Step 6: Reduce (Reducer A)
- Function:
sum(values) - Output:
(Hello, 4500) - Write result to GFS (Output File).
7. Requirements Traceability Matrix
| Requirement | Architectural Solution |
|---|---|
| Process Petabytes | Distributed Workers + Data Locality (Move code to data). |
| Fault Tolerance | Intermediate data on disk. If Reducer dies, just restart it. If Mapper dies, re-run map on another node. |
| Scalability | Horizontal scaling. Add 1000 nodes = 1000x throughput. |
| Bandwidth Optimization | Combiner Function (Local aggregation). |
| Straggler Handling | Speculative Execution (Run slow task on backup node). |
8. Interview Gauntlet
- Why does MapReduce write to disk between Map and Reduce?
- Fault Tolerance. If the Reducer crashes, it can fetch the file again from the Mapper’s disk without re-running the entire Map phase.
- What is “Data Locality”?
- Scheduling the Map task on the same physical machine that holds the data block in GFS. Prevents network congestion.
- What is the “Shuffle” phase?
- The process of transferring data from Mappers to Reducers, grouping by Key. It is the most expensive part (Network I/O).
- What is “Speculative Execution”?
- If one node is slow (Straggler), the Master starts a duplicate task on another node. The first one to finish wins.
- Spark vs MapReduce?
- Spark keeps intermediate data in RAM. MapReduce writes to Disk.
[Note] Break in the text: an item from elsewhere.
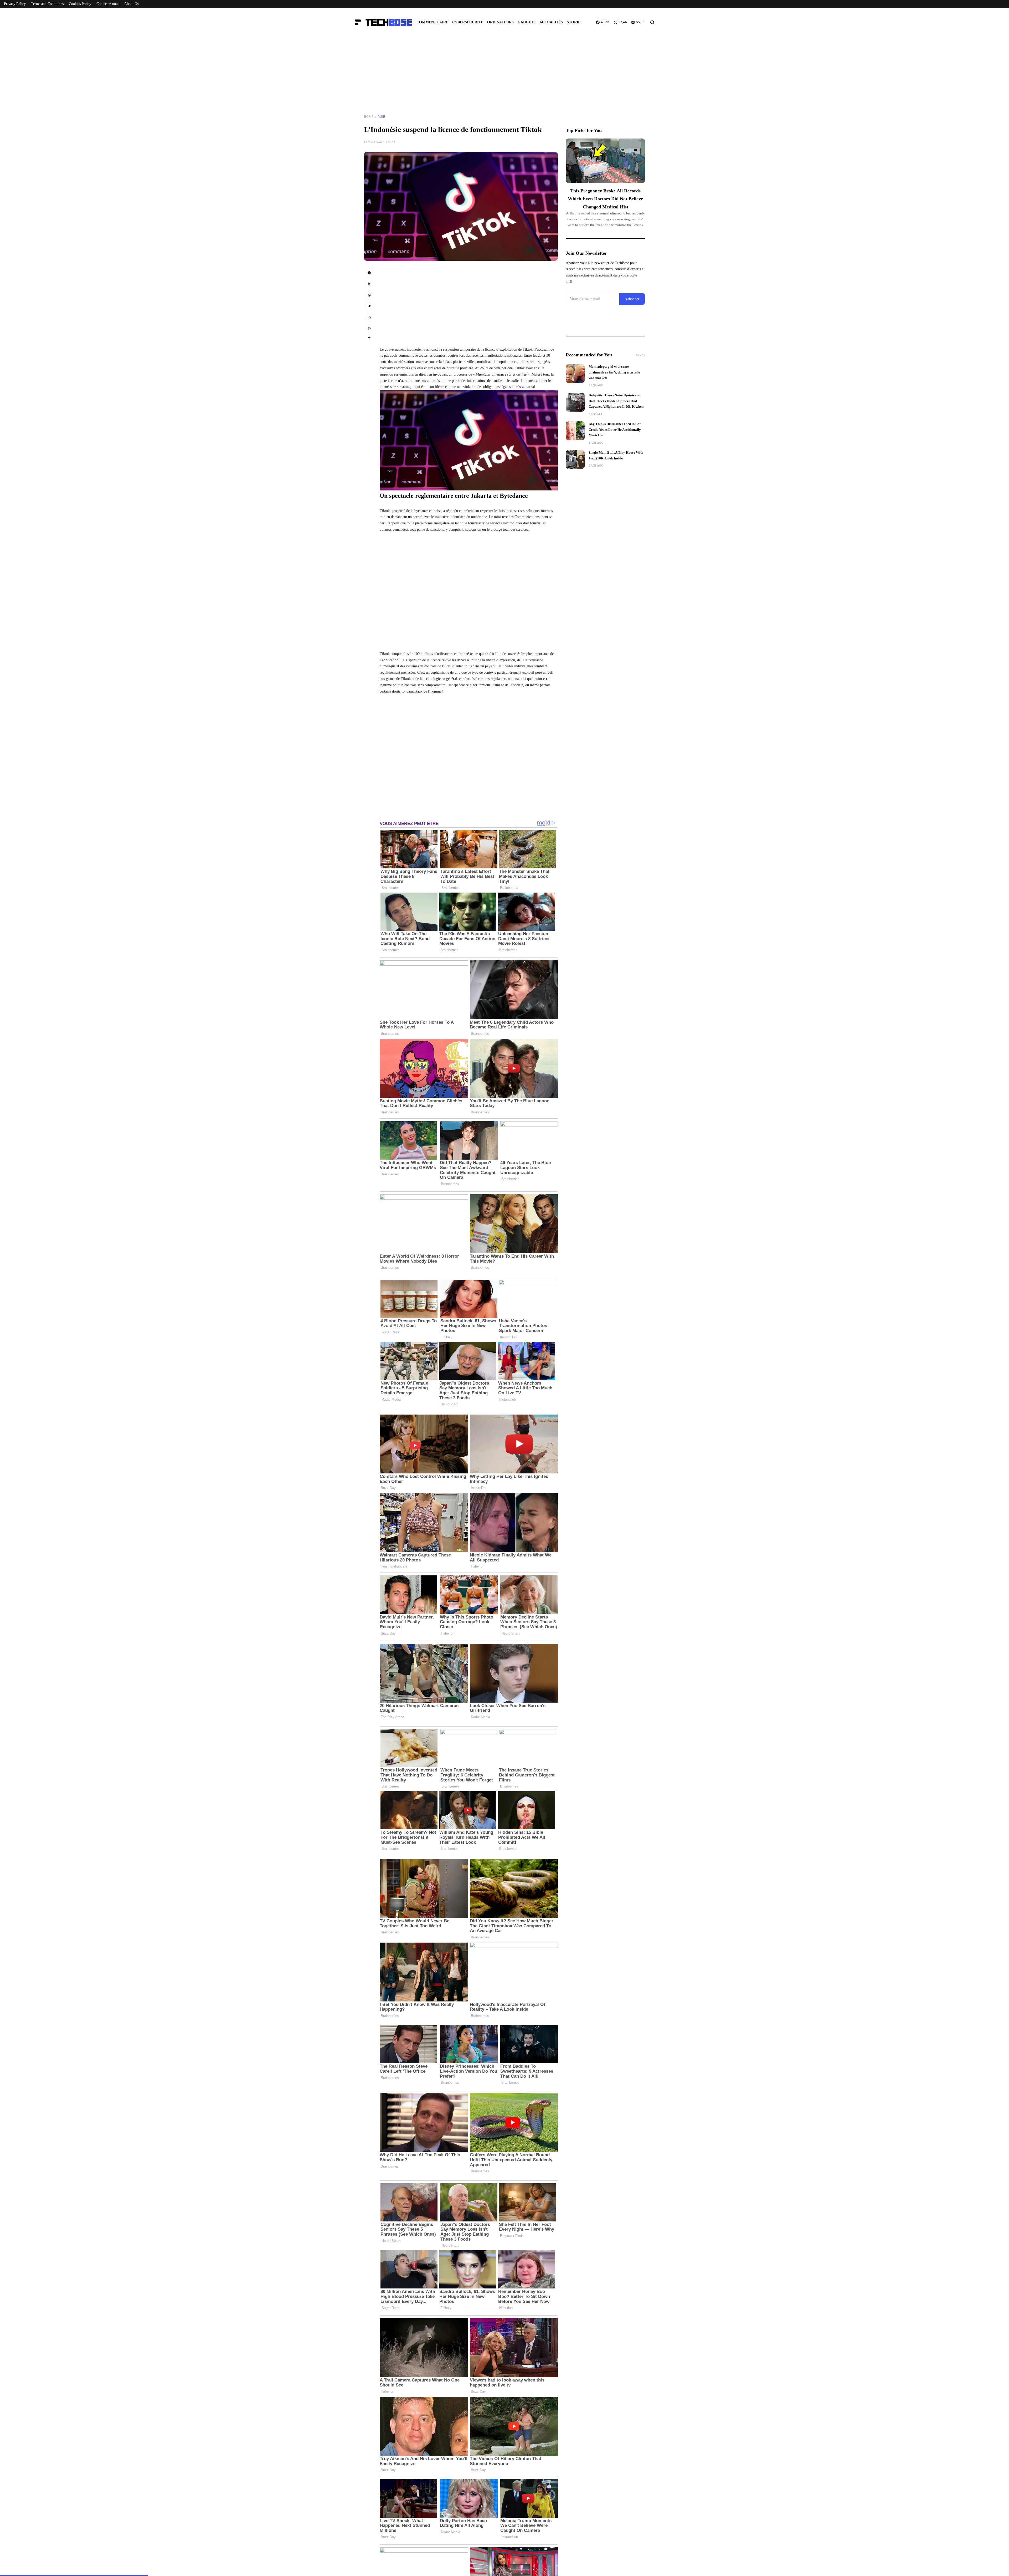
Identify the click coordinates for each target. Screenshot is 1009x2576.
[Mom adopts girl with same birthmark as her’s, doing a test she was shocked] (575, 373)
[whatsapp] (369, 328)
Spark is 100x faster for iterative jobs.
- What is a “Combiner”?
- A “Mini-Reducer” running on the Mapper to pre-aggregate data (e.g., sum counts) to save bandwidth.
- How does the Master know a worker is dead?
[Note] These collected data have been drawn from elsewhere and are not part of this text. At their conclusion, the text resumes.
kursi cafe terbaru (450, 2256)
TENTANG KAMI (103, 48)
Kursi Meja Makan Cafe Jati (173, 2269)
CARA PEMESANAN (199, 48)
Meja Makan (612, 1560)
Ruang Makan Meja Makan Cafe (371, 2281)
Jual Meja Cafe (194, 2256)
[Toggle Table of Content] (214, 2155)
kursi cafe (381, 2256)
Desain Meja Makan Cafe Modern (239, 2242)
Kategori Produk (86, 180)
- Heartbeats. If no heartbeat for X seconds, mark dead and re-assign tasks.
- Can MapReduce handle real-time data?
- No. It is a Batch processing system with high latency. Use Flink/Kafka Streams for real-time.
- What is YARN?
- The resource negotiator (CPU/RAM) that decoupled scheduling from MapReduce logic in Hadoop 2.0.
- Partitioning Function?
Hash(Key) % NumReducers. Determines which Reducer gets which key.
9. Summary: The Whiteboard Strategy
1. Core Concepts
- Data Locality: Code moves to Data.
- Shared Nothing: Workers are independent.
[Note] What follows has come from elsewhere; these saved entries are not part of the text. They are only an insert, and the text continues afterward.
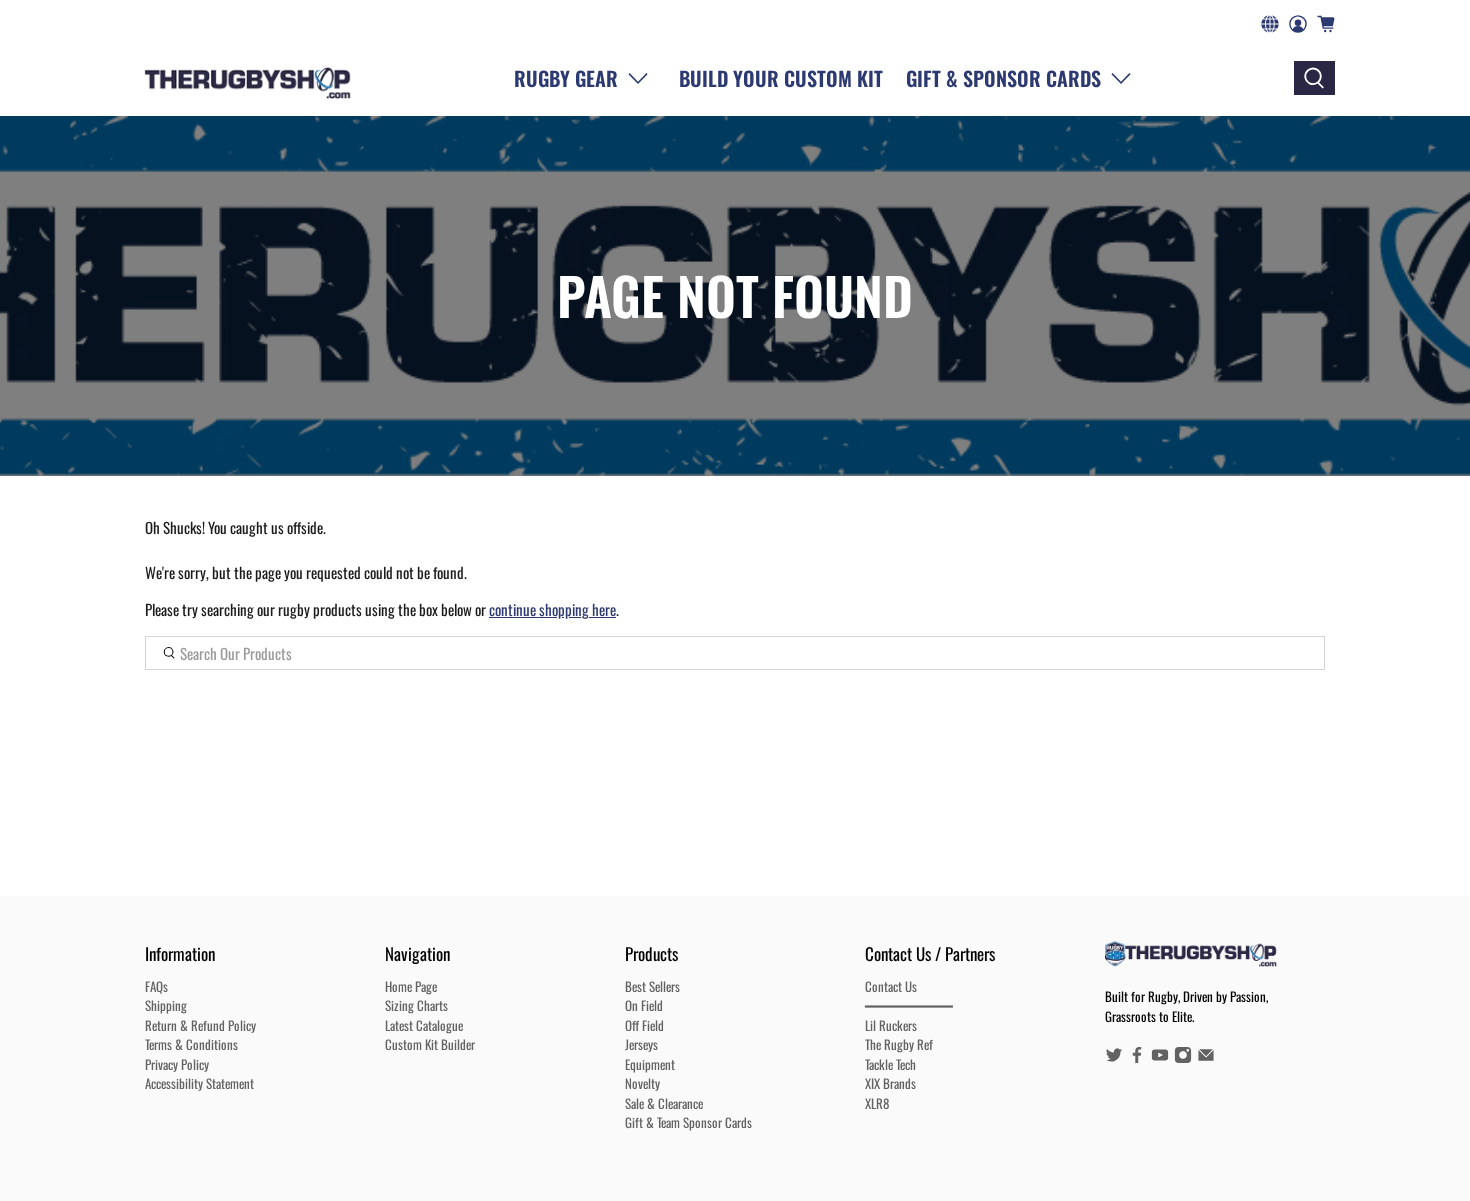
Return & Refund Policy (200, 1025)
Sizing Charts (416, 1005)
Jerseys (641, 1044)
- Fault Tolerance: Retry tasks, not jobs.
- Batch: High throughput, high latency.
2. The Pipeline
|
Map (RAM -> Disk)
| (Shuffle/Sort)
Reduce (Agg)
|
Output (GFS)
* Shuffle: The bottleneck.
* Sort: Guarantees sorted keys to Reducer.
3. Optimizations
Compression: Compress map output (Snappy).
Speculative Exec: Kill stragglers.
4. Evolution (Spark)
- MapReduce: Disk-based. Good for 1-pass ETL.
- Spark: RAM-based (RDD). Good for ML/Iterative.
- Flink: Streaming. Good for Real-time events.